Ping, the grandfather of investment cast irons in golf, recently entered the forged world with its Ping Anser iron, Gold on the 2011 Hot List. The multiple material iron includes a forged body of 8620 steel with a hollow sole that features a tungsten insert to lower the center of gravity and enhance vibration dampening.

TaylorMade, which has produced limited forged irons in the last decade, debuts three new iron models that incorporate forging this year. The fully forged Tour Preferred MB and MC, Gold on the 2011 Hot List, feature a six-step forging process, while the Tour Preferred CB combines a forged face with a cast body. The extensive forging process results in a head that requires less post-forging finishing and thus a cleaner, consistent final product. A weight port in back is designed to provide consistent swingweights throughout the set.

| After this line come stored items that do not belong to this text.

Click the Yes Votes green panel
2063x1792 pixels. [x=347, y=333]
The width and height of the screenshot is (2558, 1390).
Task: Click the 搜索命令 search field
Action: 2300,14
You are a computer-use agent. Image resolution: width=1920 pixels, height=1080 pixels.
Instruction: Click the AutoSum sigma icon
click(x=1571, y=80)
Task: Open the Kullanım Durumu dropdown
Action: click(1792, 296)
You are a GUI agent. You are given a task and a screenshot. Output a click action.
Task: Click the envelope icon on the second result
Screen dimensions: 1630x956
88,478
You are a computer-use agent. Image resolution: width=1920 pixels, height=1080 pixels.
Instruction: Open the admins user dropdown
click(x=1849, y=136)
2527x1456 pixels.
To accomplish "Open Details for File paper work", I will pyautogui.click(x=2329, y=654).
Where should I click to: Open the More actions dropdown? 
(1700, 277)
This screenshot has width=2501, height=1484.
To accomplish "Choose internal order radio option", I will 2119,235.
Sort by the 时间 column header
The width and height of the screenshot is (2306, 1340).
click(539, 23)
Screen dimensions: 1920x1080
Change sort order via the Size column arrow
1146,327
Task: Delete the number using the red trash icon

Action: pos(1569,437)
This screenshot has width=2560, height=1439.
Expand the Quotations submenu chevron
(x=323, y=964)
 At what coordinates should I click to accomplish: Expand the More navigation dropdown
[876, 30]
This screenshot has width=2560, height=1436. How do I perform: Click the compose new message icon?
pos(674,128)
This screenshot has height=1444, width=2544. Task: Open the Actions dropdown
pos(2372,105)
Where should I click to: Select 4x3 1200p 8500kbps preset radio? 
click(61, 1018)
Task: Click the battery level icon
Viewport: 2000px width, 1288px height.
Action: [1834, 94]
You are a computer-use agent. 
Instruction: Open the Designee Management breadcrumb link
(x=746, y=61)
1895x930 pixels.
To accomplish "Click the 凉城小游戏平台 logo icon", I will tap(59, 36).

So forging is, in a sense, back, although it never really left. What major companies are finding today is ways to match the smartest new technologies with the game's oldest club-making technique. Like all great club design, it is a mixture of the scientific with the artistic. Not so convinced that a forged club is for you? Maybe the words of Katsuhiro Miura will provide perspective. He once told me that the feel of a forged club would be obvious to all, and he had a pretty telling illustration.

"It's like if you have two glass jars," he wrote me in an e-mail exchange back in 2007. "One is filled with marbles and the other is filled with sand. There are a lot of voids in the jar filled with marbles, but not with the jar of sand. The jar of sand is a forged iron.

"The marbles will vibrate at impact, and that results in some of the energy transfer being lost and a vibration within the hands of the golfer. The sand produces no vibration and no loss of energy. Both a good and an average player will feel that difference."